[Stored data entries]
- - - -

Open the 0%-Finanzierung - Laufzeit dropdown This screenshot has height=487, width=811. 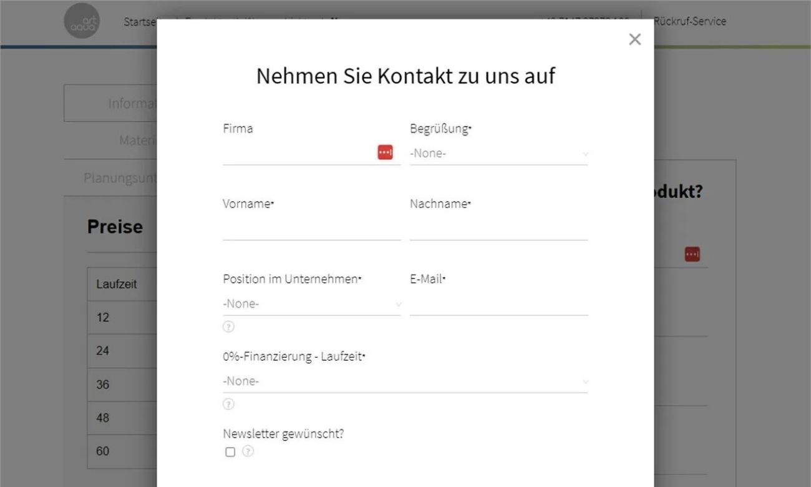(404, 381)
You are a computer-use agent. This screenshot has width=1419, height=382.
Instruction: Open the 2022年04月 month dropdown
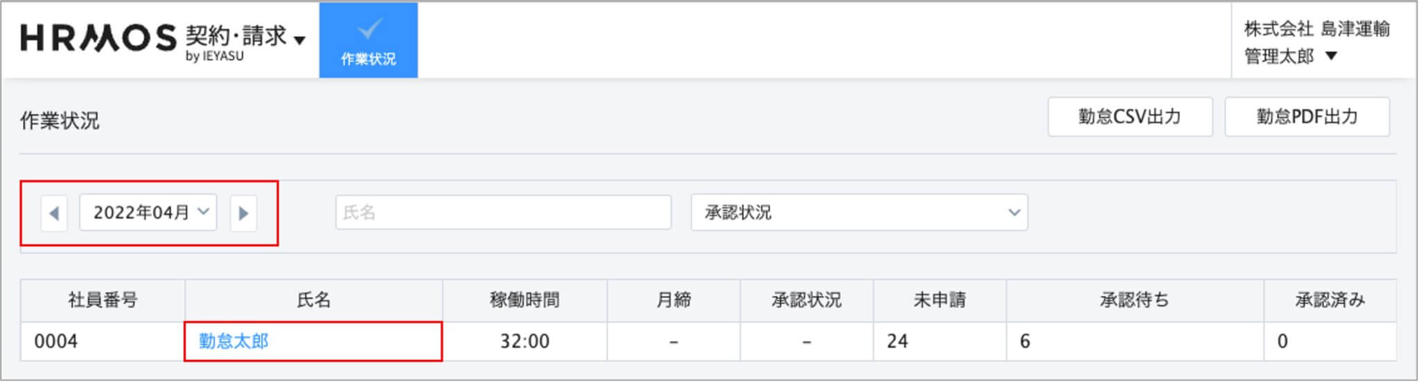pyautogui.click(x=148, y=212)
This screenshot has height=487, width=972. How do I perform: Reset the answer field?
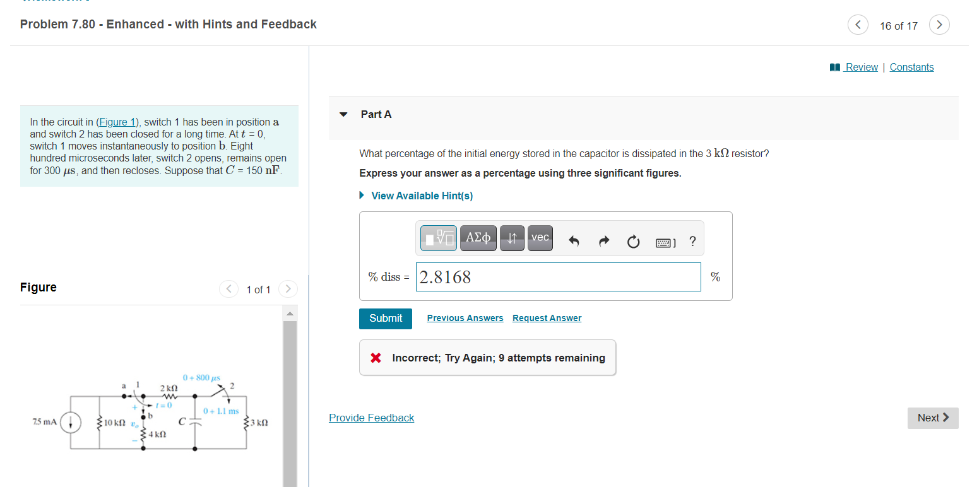(x=634, y=241)
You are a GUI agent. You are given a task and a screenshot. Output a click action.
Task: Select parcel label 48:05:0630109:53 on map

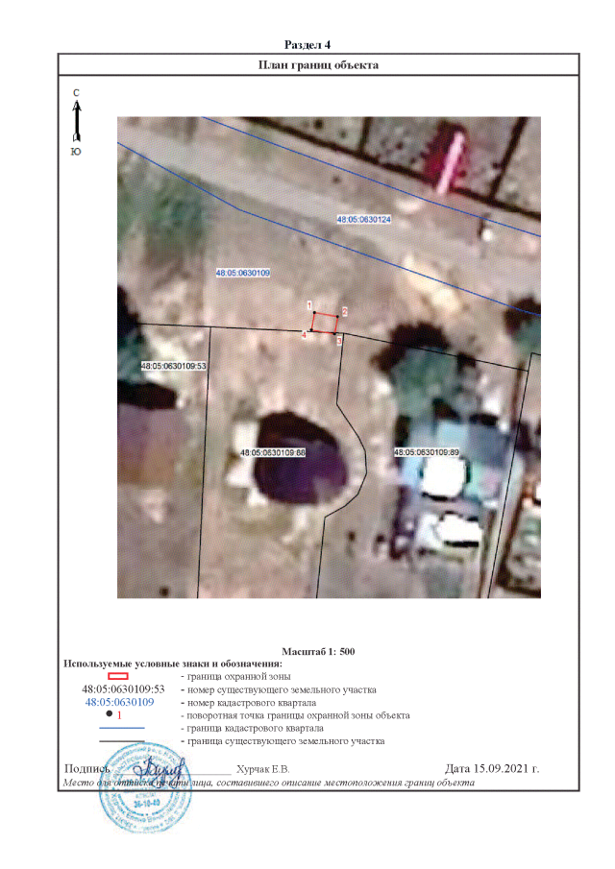174,366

- - - -

The expected output is every line of the records in which the string "agent" appears.

You are a computer-use agent. This screenshot has width=1419, height=382.
You are a GUI agent. You are given a task and a screenshot. Output a click action.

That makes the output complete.